▶ EXERCISE DIRECTIONS
Copy the listing below exactly, from the line containing "1000x562 pixels. Task: Click" down to the line containing "coord(1165,238)", both included.

▶ SUPPLIED MATERIAL
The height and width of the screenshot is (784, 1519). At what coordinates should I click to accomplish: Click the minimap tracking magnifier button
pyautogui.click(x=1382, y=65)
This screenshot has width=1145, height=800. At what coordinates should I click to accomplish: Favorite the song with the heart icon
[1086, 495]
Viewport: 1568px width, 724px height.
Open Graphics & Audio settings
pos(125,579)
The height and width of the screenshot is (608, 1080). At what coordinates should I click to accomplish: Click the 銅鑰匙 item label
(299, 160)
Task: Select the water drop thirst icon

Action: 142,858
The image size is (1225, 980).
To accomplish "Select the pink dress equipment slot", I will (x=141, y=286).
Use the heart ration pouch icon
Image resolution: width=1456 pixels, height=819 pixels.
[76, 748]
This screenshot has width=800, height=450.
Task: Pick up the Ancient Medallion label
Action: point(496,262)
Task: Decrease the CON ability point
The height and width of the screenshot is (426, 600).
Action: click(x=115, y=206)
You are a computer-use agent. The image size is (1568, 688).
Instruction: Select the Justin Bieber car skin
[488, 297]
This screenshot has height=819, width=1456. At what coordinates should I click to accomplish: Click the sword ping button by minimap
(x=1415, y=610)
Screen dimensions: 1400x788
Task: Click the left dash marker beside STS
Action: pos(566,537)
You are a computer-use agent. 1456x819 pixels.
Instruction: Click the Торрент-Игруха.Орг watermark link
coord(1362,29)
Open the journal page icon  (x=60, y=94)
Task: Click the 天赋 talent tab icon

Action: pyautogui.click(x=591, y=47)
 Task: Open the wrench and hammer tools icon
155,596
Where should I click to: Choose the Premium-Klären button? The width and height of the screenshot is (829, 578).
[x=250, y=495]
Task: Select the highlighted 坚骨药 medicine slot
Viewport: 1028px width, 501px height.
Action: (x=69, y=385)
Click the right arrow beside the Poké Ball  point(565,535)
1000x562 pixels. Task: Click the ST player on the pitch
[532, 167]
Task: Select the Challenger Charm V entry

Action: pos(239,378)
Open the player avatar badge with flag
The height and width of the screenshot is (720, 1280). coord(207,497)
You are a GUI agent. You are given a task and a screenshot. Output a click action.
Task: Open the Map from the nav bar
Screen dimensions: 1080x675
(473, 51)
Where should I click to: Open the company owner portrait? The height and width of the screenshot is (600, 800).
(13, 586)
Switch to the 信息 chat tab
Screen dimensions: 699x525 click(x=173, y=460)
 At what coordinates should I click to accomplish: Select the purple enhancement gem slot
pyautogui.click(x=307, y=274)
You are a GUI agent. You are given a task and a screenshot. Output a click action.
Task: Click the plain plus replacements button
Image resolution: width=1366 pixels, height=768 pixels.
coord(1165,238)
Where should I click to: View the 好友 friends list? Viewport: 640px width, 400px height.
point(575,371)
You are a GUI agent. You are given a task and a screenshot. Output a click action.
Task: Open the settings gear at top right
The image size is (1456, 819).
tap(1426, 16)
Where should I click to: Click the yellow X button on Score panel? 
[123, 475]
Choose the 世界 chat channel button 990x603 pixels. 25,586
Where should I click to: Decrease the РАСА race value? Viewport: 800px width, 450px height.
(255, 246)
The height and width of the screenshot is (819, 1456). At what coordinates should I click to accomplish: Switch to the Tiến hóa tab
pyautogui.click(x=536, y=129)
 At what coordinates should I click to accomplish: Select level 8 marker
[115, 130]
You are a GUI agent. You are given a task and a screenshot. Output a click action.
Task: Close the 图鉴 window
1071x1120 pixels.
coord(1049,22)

▶ EXERCISE ANSWER
1000x562 pixels. Task: Click the ST player on the pitch
[532, 167]
Task: Select the Challenger Charm V entry

Action: pos(239,378)
Open the player avatar badge with flag
The height and width of the screenshot is (720, 1280). coord(207,497)
You are a GUI agent. You are given a task and a screenshot. Output a click action.
Task: Open the Map from the nav bar
Screen dimensions: 1080x675
(473, 51)
Where should I click to: Open the company owner portrait? The height and width of the screenshot is (600, 800).
(13, 586)
Switch to the 信息 chat tab
Screen dimensions: 699x525 click(x=173, y=460)
 At what coordinates should I click to accomplish: Select the purple enhancement gem slot
pyautogui.click(x=307, y=274)
You are a GUI agent. You are given a task and a screenshot. Output a click action.
Task: Click the plain plus replacements button
Image resolution: width=1366 pixels, height=768 pixels.
coord(1165,238)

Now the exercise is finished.